EX-4.2 3 d242372dex42.htm FIRST AMENDMENT TO THE COMPANY'S 401(K) SMART PLAN First Amendment to the Company's 401(k) SMART Plan

Exhibit 4.2

FIRST AMENDMENT TO THE

2007 AMENDED AND RESTATED

PUBLIX SUPER MARKETS, INC.

401(k) SMART PLAN

THIS FIRST AMENDMENT to the 2007 Amended and Restated Publix Super Markets, Inc. 401(k) SMART Plan is adopted this 23rd day of December, 2008, by Publix Super Markets, Inc. (the “Company”) but is effective as of January 1, 2008.

W I T N E S S E T H:

WHEREAS, the Company has previously adopted the Publix Super Markets, Inc. 401(k) SMART Plan, which has been amended and restated from time to time (as amended and restated to date, the “Plan”); and

WHEREAS, pursuant to the terms of the Plan, the Company is authorized and empowered to amend the Plan further; and

WHEREAS, the Company desires to amend the Plan further in order to reflect the provisions of the final regulations issued by the Internal Revenue Service under Section 415 of the Internal Revenue Code.

NOW, THEREFORE, the Plan is hereby amended as follows:

1. Section 1.54 of the Plan is amended to read as follows:

1.54 Section 415 Compensationshall include all wages within the meaning of Section 3401(a) of the Code and all other payments of compensation to a Participant from an Employer or Affiliate (in the course of the trade or business of the Employer or Affiliate) for which the Employer or Affiliate is required to furnish the Participant a written statement under Sections 6041(d), 6051(a)(3) and 6052 of the Code (and without regard to any provisions under Section 3401(a) of the Code that limit the remuneration included in wages based on the nature or location of the employment or the services performed); provided, however, that the term “Section 415 Compensation” shall also include any amount that is contributed by an Employer or Affiliate at the election of the Employee and that is not includible in the gross income of the Employee under Sections 125, 132(f)(4), 402(e)(3), 402(h)(1)(B), 402(k) , 403(b) or 457(b) of the Code.

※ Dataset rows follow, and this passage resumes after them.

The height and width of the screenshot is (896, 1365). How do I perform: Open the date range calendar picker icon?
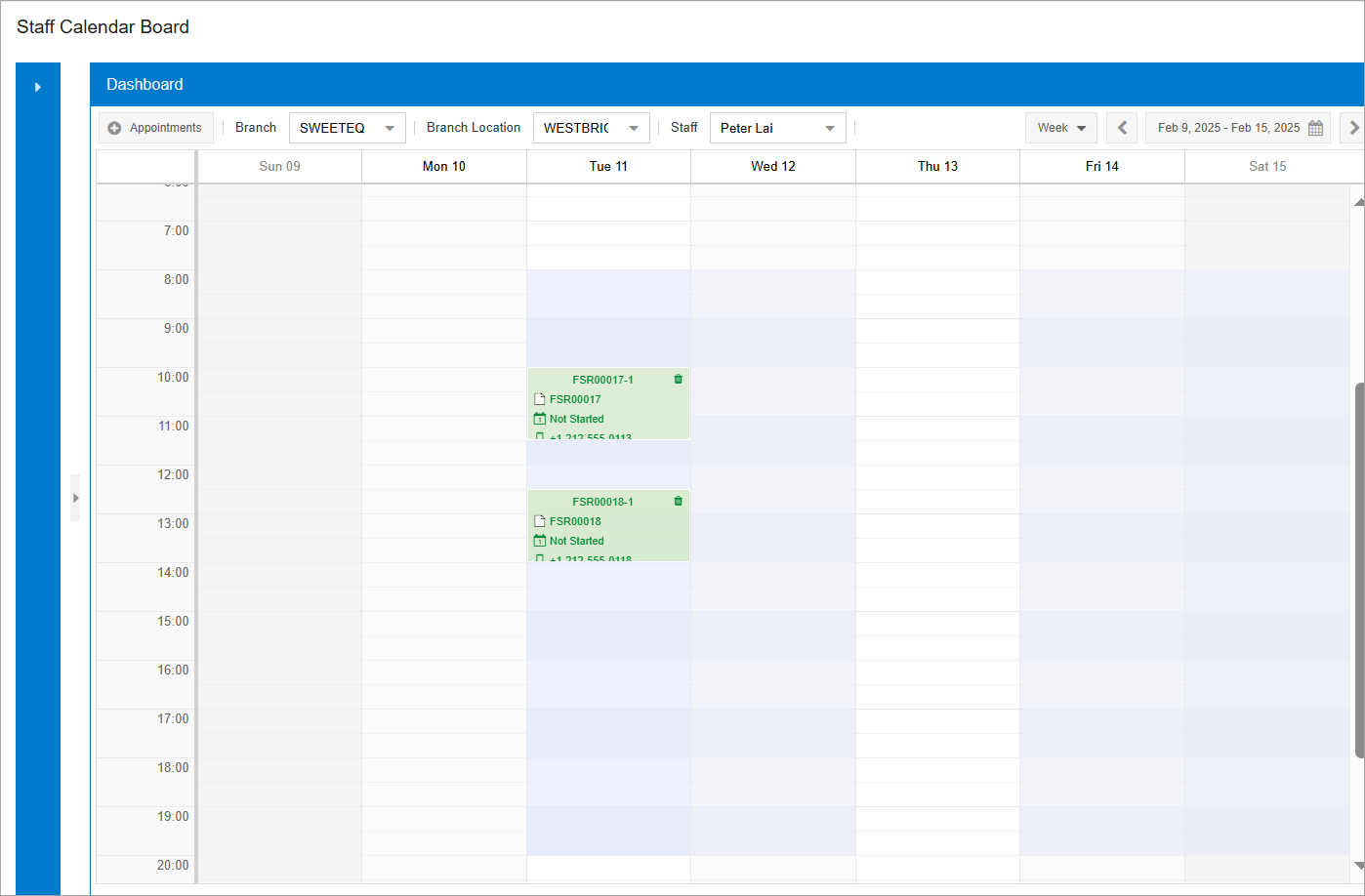pyautogui.click(x=1315, y=128)
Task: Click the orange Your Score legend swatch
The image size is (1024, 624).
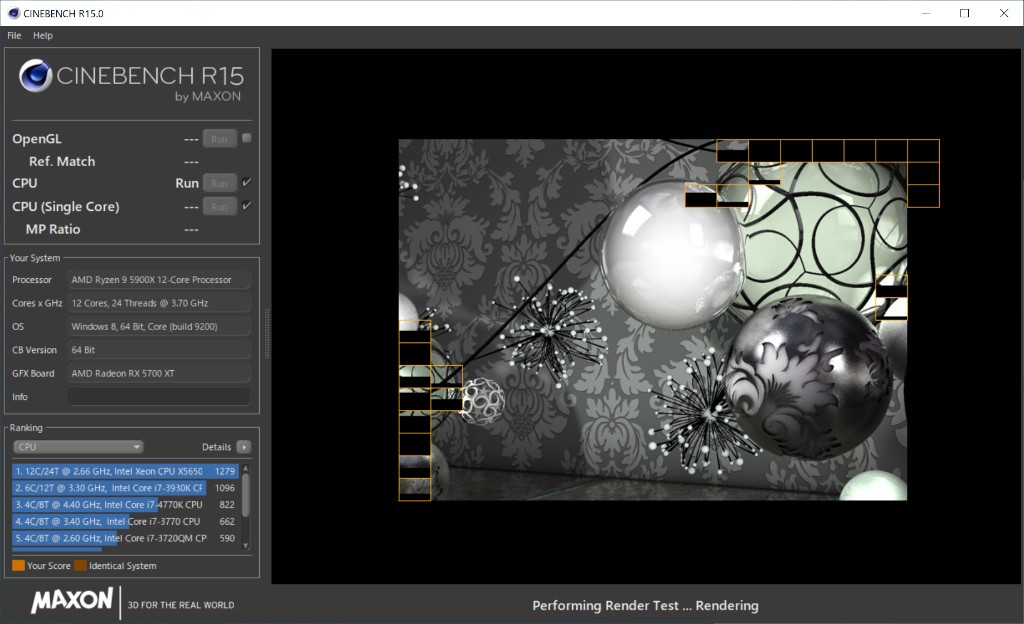Action: (18, 566)
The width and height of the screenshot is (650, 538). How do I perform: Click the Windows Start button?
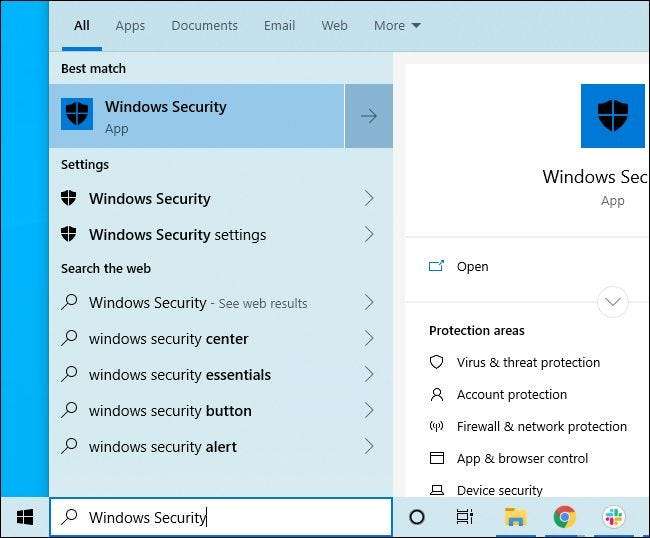click(x=25, y=517)
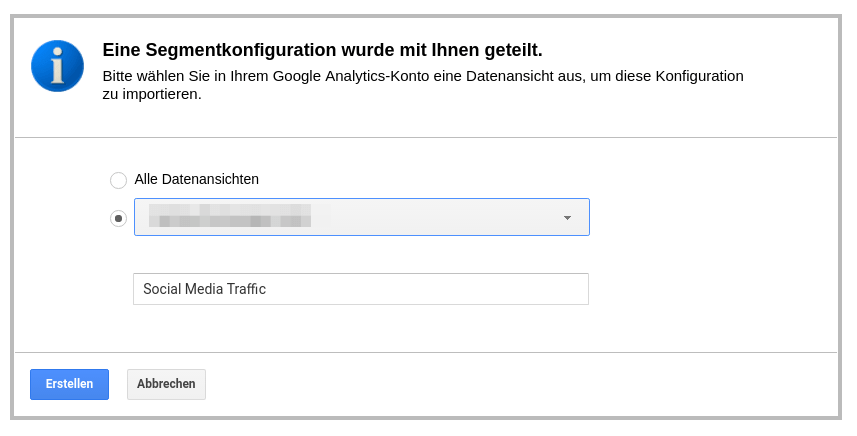The width and height of the screenshot is (857, 436).
Task: Click the small dropdown arrow in view selector
Action: pyautogui.click(x=567, y=218)
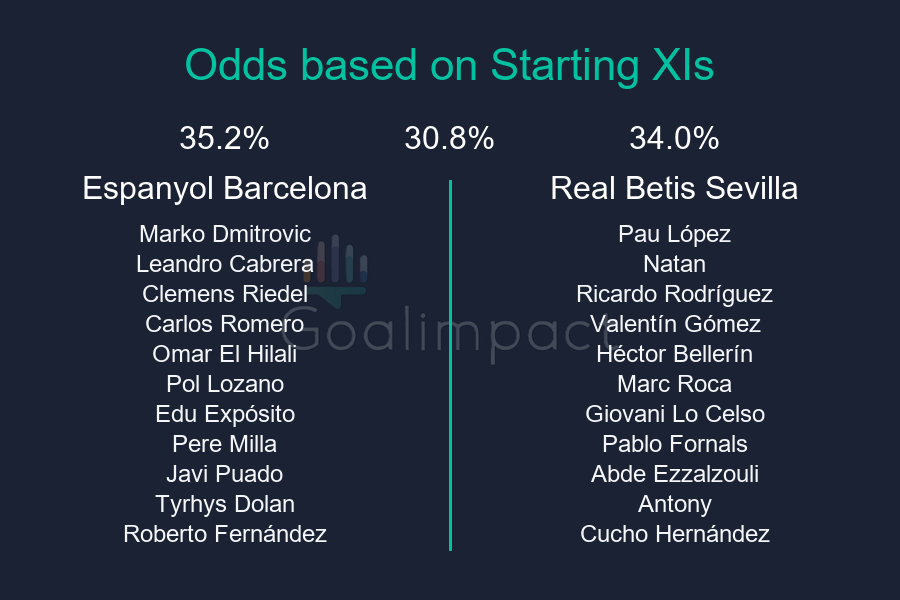Click the Espanyol Barcelona team heading
The width and height of the screenshot is (900, 600).
tap(225, 188)
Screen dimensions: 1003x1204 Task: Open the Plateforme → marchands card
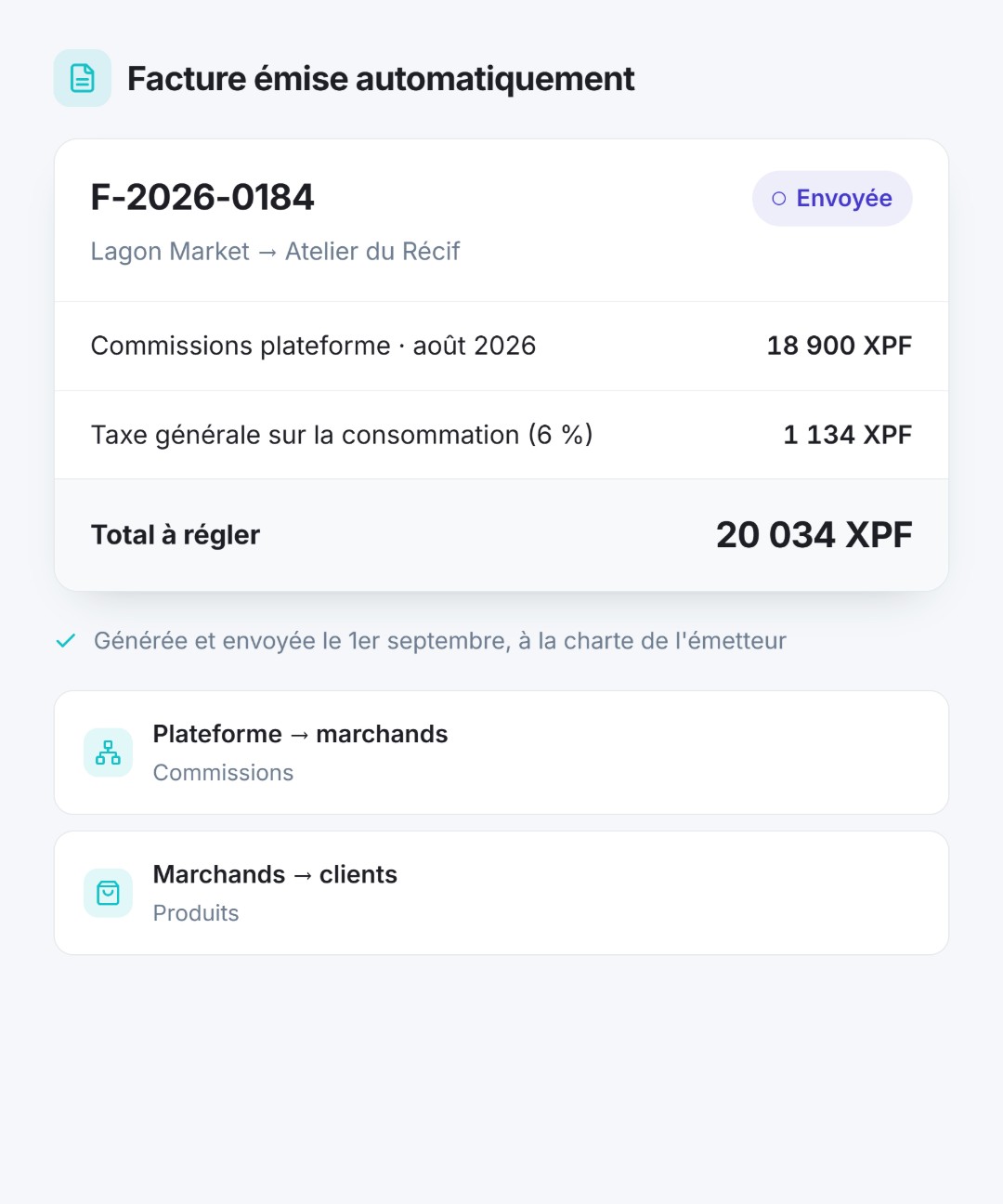pyautogui.click(x=502, y=752)
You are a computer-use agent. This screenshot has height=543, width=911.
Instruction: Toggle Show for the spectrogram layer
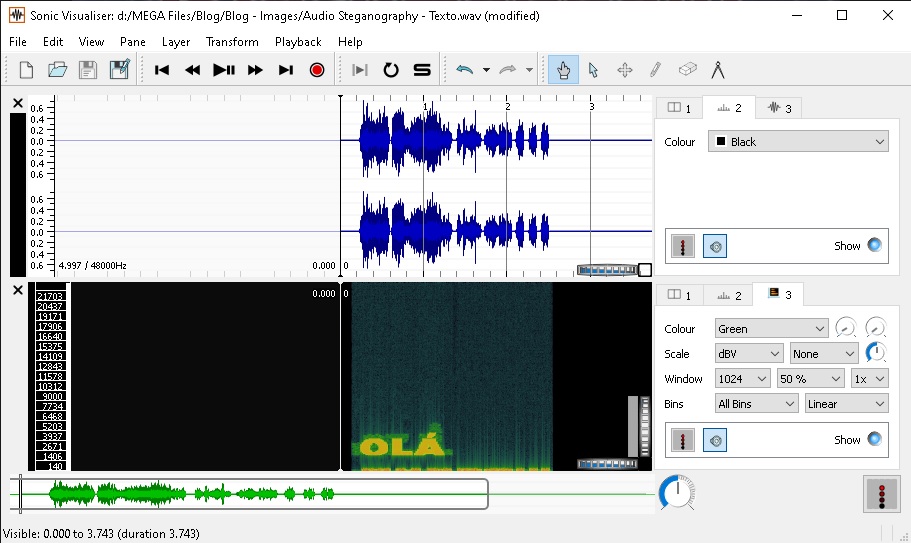tap(875, 440)
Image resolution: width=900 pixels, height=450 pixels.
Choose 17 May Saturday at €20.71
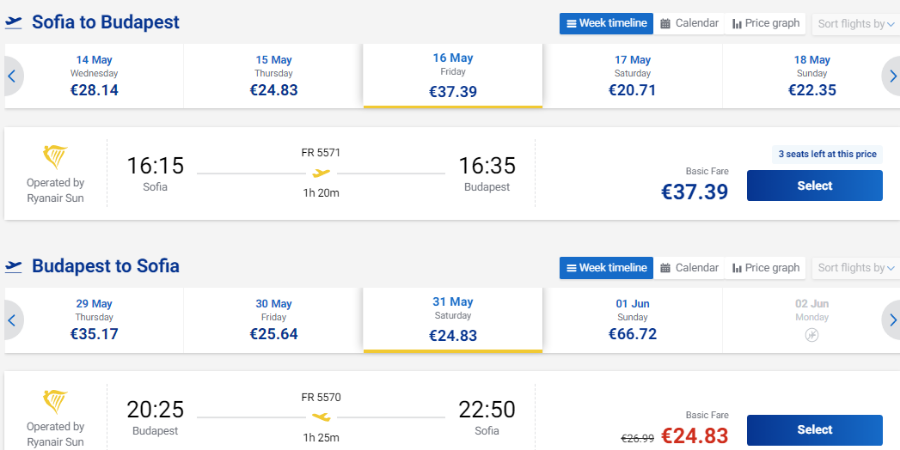(632, 76)
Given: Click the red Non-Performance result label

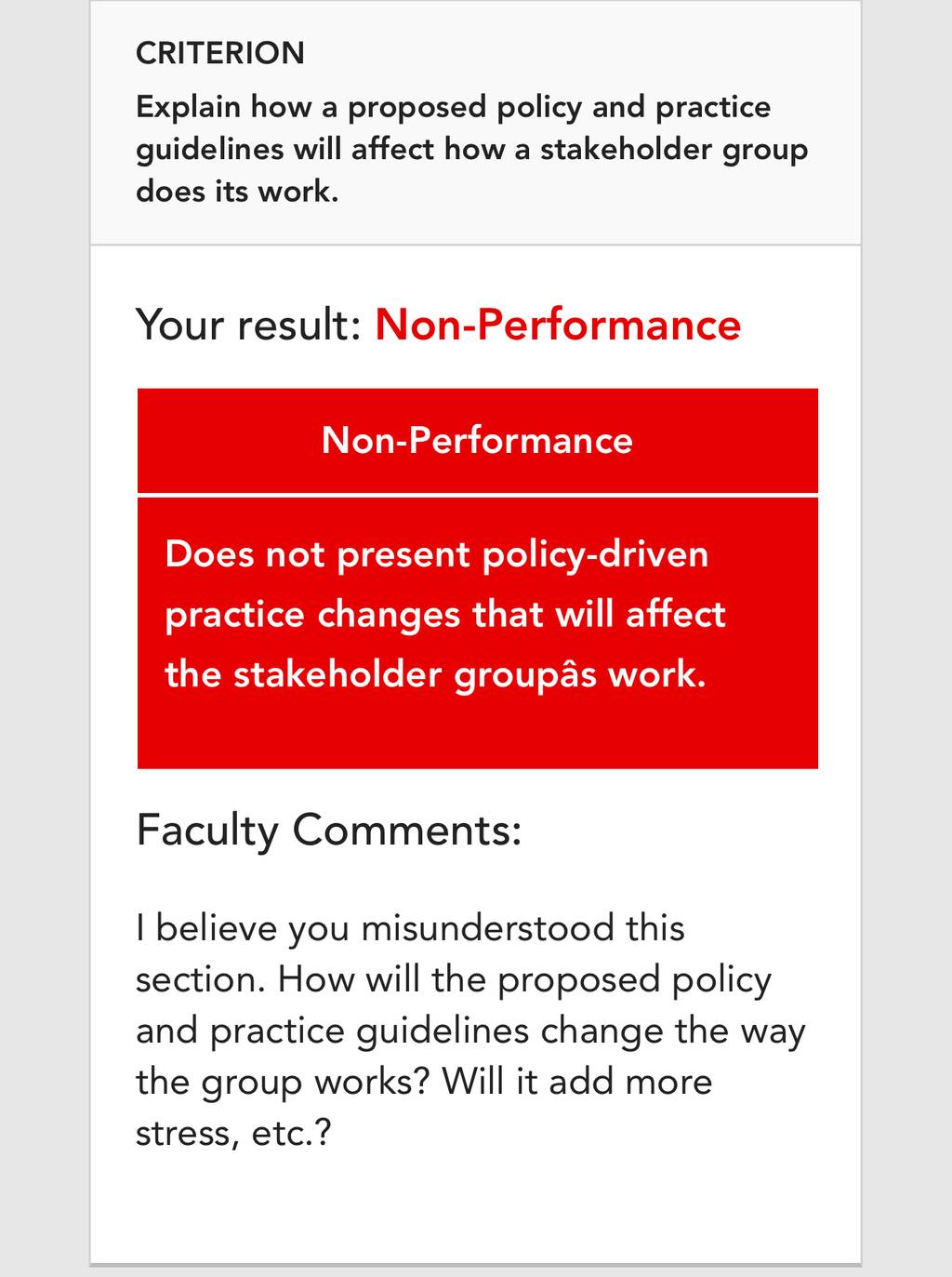Looking at the screenshot, I should pos(558,325).
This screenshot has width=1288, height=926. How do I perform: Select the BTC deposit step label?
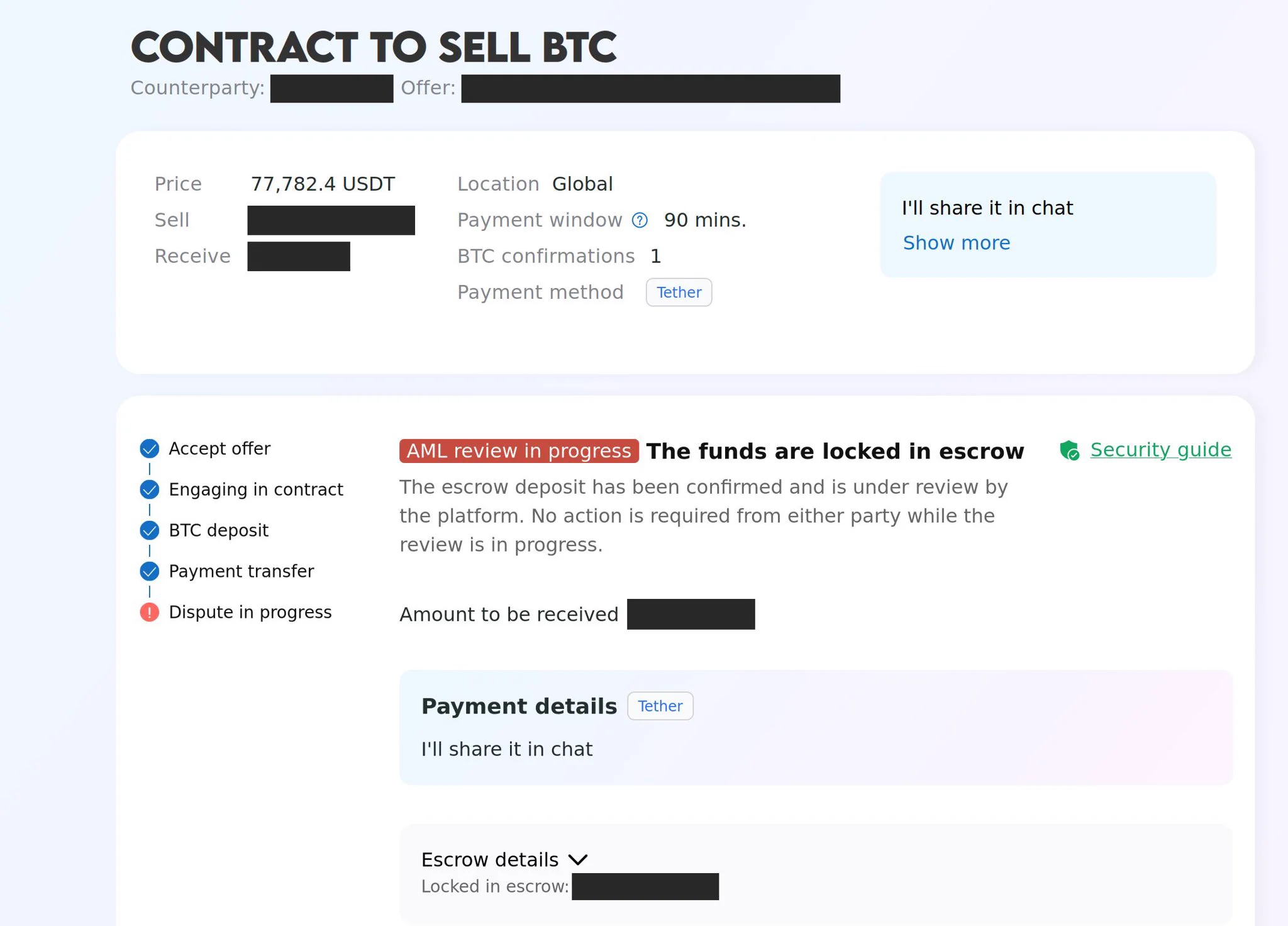219,530
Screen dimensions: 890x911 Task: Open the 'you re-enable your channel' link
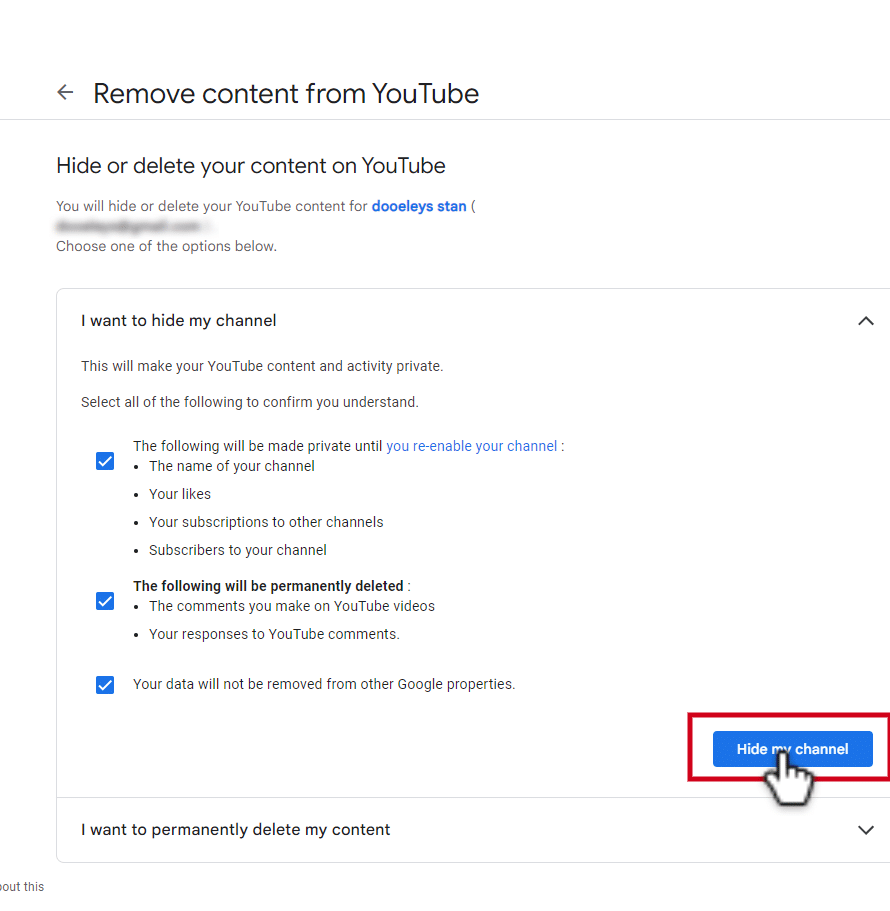[471, 446]
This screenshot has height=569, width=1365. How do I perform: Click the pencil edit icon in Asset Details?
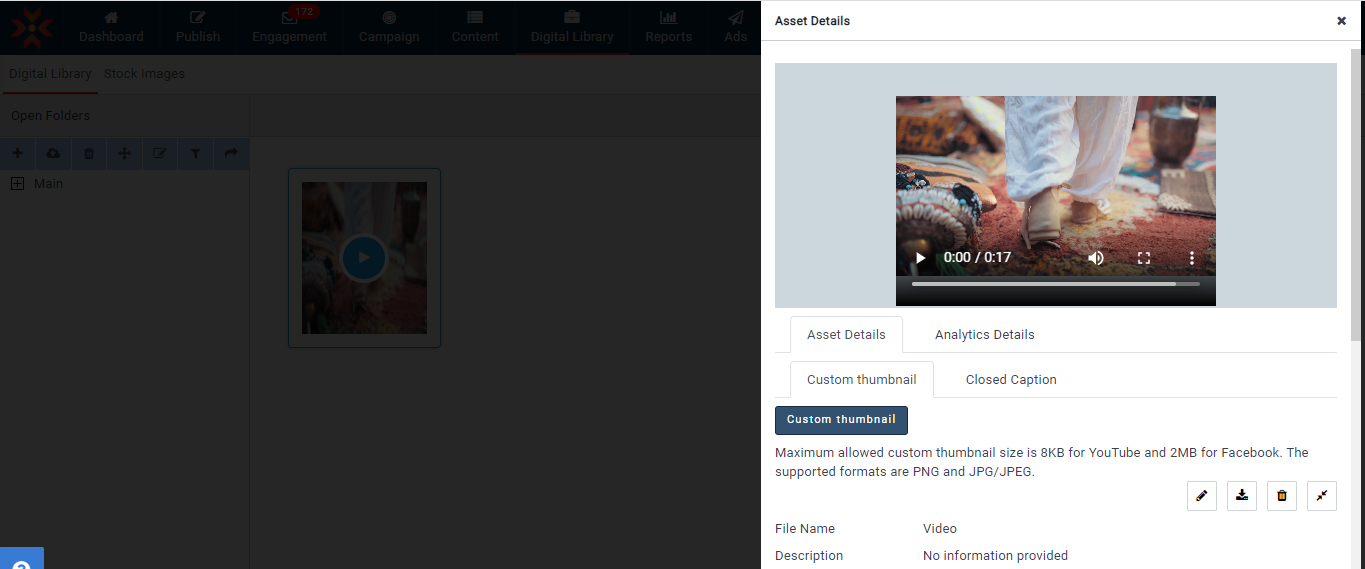coord(1201,495)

In regards to certain compensation paid to a Participant after severance from employment, the following rules shall apply:

(a) regular pay after severance from employment shall be included as Section 415 Compensation provided that the regular pay is paid by the later of two and one-half (2 1/2) months after severance from employment or the end of the Limitation Year that includes the date of severance from employment; and


(b) leave cashouts and deferred compensation shall be included as Section 415 Compensation provided that:

(1) such leave cashouts or deferred compensation are paid by the later of two and one-half (2 1/2) months after severance from employment or the end of the Limitation Year that includes the date of severance from employment, and

(2) the leave cashouts or deferred compensation would have been included in the definition of Section 415 Compensation if such amounts had been paid prior to the Participant’s severance from employment.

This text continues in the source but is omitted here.